#### EXTRACTED DATA ####

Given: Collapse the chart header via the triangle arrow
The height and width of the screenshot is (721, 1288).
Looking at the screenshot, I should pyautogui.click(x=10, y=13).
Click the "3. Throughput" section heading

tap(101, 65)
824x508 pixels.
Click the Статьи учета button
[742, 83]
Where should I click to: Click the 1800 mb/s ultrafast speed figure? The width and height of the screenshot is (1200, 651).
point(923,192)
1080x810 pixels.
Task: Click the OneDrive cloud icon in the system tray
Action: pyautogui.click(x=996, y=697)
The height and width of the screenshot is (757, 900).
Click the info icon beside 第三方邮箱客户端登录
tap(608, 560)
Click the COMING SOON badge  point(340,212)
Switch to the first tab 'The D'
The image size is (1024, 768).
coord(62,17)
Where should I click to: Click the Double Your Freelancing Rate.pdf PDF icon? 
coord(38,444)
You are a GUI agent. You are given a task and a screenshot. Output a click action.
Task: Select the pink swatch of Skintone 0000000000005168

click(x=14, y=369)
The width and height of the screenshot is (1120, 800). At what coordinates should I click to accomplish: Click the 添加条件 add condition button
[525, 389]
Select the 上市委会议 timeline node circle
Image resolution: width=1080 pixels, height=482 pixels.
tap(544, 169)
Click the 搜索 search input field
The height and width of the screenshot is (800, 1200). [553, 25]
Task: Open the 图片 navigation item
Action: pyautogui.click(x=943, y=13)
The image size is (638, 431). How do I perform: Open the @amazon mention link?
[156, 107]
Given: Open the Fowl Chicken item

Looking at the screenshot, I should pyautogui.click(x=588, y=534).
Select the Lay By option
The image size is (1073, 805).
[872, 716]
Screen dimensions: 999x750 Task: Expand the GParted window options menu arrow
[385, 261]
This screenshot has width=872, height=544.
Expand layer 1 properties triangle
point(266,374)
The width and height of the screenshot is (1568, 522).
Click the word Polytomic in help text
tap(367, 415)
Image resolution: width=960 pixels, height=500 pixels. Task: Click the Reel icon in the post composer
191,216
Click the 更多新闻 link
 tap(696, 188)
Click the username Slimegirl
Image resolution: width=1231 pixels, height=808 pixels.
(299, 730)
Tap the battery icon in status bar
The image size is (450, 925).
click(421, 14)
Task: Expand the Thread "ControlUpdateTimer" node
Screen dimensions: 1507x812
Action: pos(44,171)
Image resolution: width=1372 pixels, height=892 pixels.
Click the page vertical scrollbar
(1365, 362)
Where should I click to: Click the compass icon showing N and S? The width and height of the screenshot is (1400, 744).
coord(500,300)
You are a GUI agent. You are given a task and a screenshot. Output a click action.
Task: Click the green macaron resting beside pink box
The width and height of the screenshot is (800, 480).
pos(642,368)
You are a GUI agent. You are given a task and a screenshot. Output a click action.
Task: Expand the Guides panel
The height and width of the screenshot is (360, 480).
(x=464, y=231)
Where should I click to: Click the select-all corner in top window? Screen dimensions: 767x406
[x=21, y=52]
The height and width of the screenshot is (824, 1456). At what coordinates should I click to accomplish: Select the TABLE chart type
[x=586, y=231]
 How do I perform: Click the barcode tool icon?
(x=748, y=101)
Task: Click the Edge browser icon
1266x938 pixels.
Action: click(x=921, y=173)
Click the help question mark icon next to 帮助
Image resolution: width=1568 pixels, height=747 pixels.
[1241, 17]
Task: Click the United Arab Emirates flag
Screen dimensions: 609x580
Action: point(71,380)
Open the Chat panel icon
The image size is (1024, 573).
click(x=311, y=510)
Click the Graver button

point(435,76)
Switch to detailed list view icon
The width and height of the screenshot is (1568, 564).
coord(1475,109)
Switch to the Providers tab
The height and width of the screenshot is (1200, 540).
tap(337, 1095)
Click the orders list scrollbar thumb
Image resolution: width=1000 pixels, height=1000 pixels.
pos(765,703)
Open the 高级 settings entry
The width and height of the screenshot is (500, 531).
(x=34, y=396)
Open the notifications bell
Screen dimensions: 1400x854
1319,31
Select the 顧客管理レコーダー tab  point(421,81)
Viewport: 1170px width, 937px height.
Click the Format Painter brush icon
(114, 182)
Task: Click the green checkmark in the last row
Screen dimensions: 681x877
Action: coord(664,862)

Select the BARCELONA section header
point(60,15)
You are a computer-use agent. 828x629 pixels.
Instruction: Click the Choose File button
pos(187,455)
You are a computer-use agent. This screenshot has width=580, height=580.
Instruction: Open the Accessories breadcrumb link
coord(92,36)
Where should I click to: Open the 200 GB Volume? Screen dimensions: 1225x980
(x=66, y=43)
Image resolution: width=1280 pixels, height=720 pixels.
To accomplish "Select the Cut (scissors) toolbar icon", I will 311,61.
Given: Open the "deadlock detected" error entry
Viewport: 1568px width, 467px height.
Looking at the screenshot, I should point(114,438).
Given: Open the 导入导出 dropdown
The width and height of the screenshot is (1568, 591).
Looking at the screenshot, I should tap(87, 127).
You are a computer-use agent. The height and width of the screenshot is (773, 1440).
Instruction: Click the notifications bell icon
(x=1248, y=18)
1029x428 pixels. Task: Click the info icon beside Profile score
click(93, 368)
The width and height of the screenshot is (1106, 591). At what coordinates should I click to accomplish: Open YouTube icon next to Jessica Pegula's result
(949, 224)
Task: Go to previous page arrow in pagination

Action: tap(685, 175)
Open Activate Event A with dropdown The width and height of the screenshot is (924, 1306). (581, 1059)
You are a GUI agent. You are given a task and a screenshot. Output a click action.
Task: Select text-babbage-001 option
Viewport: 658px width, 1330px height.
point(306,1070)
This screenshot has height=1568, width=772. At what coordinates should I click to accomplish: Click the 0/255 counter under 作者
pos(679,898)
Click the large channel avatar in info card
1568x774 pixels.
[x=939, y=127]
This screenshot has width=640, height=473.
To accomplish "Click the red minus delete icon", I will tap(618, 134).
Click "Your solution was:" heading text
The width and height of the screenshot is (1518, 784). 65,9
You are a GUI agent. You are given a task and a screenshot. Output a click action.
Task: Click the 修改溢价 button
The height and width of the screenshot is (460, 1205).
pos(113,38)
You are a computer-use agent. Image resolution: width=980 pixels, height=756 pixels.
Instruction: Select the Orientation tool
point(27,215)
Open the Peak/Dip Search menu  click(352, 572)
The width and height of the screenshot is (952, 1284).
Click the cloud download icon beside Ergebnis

####

EXERCISE BRIEF
Nothing in the records may be left out; reproduce them exactly.

TASK OUTPUT
Given: Collapse the chart header via the triangle arrow
The height and width of the screenshot is (721, 1288).
Looking at the screenshot, I should pyautogui.click(x=10, y=13).
Click the "3. Throughput" section heading

tap(101, 65)
824x508 pixels.
Click the Статьи учета button
[742, 83]
Where should I click to: Click the 1800 mb/s ultrafast speed figure? The width and height of the screenshot is (1200, 651).
point(923,192)
1080x810 pixels.
Task: Click the OneDrive cloud icon in the system tray
Action: pyautogui.click(x=996, y=697)
The height and width of the screenshot is (757, 900).
Click the info icon beside 第三方邮箱客户端登录
tap(608, 560)
Click the COMING SOON badge  point(340,212)
Switch to the first tab 'The D'
The image size is (1024, 768).
coord(62,17)
Where should I click to: Click the Double Your Freelancing Rate.pdf PDF icon? 
coord(38,444)
You are a GUI agent. You are given a task and a screenshot. Output a click action.
Task: Select the pink swatch of Skintone 0000000000005168

click(x=14, y=369)
The width and height of the screenshot is (1120, 800). At what coordinates should I click to accomplish: Click the 添加条件 add condition button
[525, 389]
Select the 上市委会议 timeline node circle
Image resolution: width=1080 pixels, height=482 pixels.
tap(544, 169)
Click the 搜索 search input field
The height and width of the screenshot is (800, 1200). [553, 25]
Task: Open the 图片 navigation item
Action: pyautogui.click(x=943, y=13)
The image size is (638, 431). How do I perform: Open the @amazon mention link?
[156, 107]
Given: Open the Fowl Chicken item

Looking at the screenshot, I should pyautogui.click(x=588, y=534).
Select the Lay By option
The image size is (1073, 805).
[872, 716]
Screen dimensions: 999x750 Task: Expand the GParted window options menu arrow
[385, 261]
This screenshot has width=872, height=544.
Expand layer 1 properties triangle
point(266,374)
The width and height of the screenshot is (1568, 522).
Click the word Polytomic in help text
tap(367, 415)
Image resolution: width=960 pixels, height=500 pixels. Task: Click the Reel icon in the post composer
191,216
Click the 更多新闻 link
 tap(696, 188)
Click the username Slimegirl
Image resolution: width=1231 pixels, height=808 pixels.
(299, 730)
Tap the battery icon in status bar
The image size is (450, 925).
click(421, 14)
Task: Expand the Thread "ControlUpdateTimer" node
Screen dimensions: 1507x812
Action: pos(44,171)
Image resolution: width=1372 pixels, height=892 pixels.
Click the page vertical scrollbar
(1365, 362)
Where should I click to: Click the compass icon showing N and S? The width and height of the screenshot is (1400, 744).
coord(500,300)
You are a GUI agent. You are given a task and a screenshot. Output a click action.
Task: Click the green macaron resting beside pink box
The width and height of the screenshot is (800, 480).
pos(642,368)
You are a GUI agent. You are given a task and a screenshot. Output a click action.
Task: Expand the Guides panel
The height and width of the screenshot is (360, 480).
(x=464, y=231)
Where should I click to: Click the select-all corner in top window? Screen dimensions: 767x406
[x=21, y=52]
The height and width of the screenshot is (824, 1456). At what coordinates should I click to accomplish: Select the TABLE chart type
[x=586, y=231]
 How do I perform: Click the barcode tool icon?
(x=748, y=101)
Task: Click the Edge browser icon
1266x938 pixels.
Action: click(x=921, y=173)
Click the help question mark icon next to 帮助
Image resolution: width=1568 pixels, height=747 pixels.
[1241, 17]
Task: Click the United Arab Emirates flag
Screen dimensions: 609x580
Action: point(71,380)
Open the Chat panel icon
The image size is (1024, 573).
click(x=311, y=510)
Click the Graver button

point(435,76)
Switch to detailed list view icon
The width and height of the screenshot is (1568, 564).
coord(1475,109)
Switch to the Providers tab
The height and width of the screenshot is (1200, 540).
tap(337, 1095)
Click the orders list scrollbar thumb
Image resolution: width=1000 pixels, height=1000 pixels.
pos(765,703)
Open the 高级 settings entry
The width and height of the screenshot is (500, 531).
(x=34, y=396)
Open the notifications bell
Screen dimensions: 1400x854
1319,31
Select the 顧客管理レコーダー tab  point(421,81)
Viewport: 1170px width, 937px height.
Click the Format Painter brush icon
(114, 182)
Task: Click the green checkmark in the last row
Screen dimensions: 681x877
Action: coord(664,862)

Select the BARCELONA section header
point(60,15)
You are a computer-use agent. 828x629 pixels.
Instruction: Click the Choose File button
pos(187,455)
You are a computer-use agent. This screenshot has width=580, height=580.
Instruction: Open the Accessories breadcrumb link
coord(92,36)
Where should I click to: Open the 200 GB Volume? Screen dimensions: 1225x980
(x=66, y=43)
Image resolution: width=1280 pixels, height=720 pixels.
To accomplish "Select the Cut (scissors) toolbar icon", I will 311,61.
Given: Open the "deadlock detected" error entry
Viewport: 1568px width, 467px height.
Looking at the screenshot, I should point(114,438).
Given: Open the 导入导出 dropdown
The width and height of the screenshot is (1568, 591).
Looking at the screenshot, I should tap(87, 127).
You are a computer-use agent. The height and width of the screenshot is (773, 1440).
Instruction: Click the notifications bell icon
(x=1248, y=18)
1029x428 pixels. Task: Click the info icon beside Profile score
click(93, 368)
The width and height of the screenshot is (1106, 591). At what coordinates should I click to accomplish: Open YouTube icon next to Jessica Pegula's result
(949, 224)
Task: Go to previous page arrow in pagination

Action: tap(685, 175)
Open Activate Event A with dropdown The width and height of the screenshot is (924, 1306). (581, 1059)
You are a GUI agent. You are given a task and a screenshot. Output a click action.
Task: Select text-babbage-001 option
Viewport: 658px width, 1330px height.
point(306,1070)
This screenshot has height=1568, width=772. At what coordinates should I click to accomplish: Click the 0/255 counter under 作者
pos(679,898)
Click the large channel avatar in info card
1568x774 pixels.
[x=939, y=127]
This screenshot has width=640, height=473.
To accomplish "Click the red minus delete icon", I will tap(618, 134).
Click "Your solution was:" heading text
The width and height of the screenshot is (1518, 784). 65,9
You are a GUI agent. You are given a task and a screenshot. Output a click action.
Task: Click the 修改溢价 button
The height and width of the screenshot is (460, 1205).
pos(113,38)
You are a computer-use agent. Image resolution: width=980 pixels, height=756 pixels.
Instruction: Select the Orientation tool
point(27,215)
Open the Peak/Dip Search menu  click(352, 572)
The width and height of the screenshot is (952, 1284).
Click the cloud download icon beside Ergebnis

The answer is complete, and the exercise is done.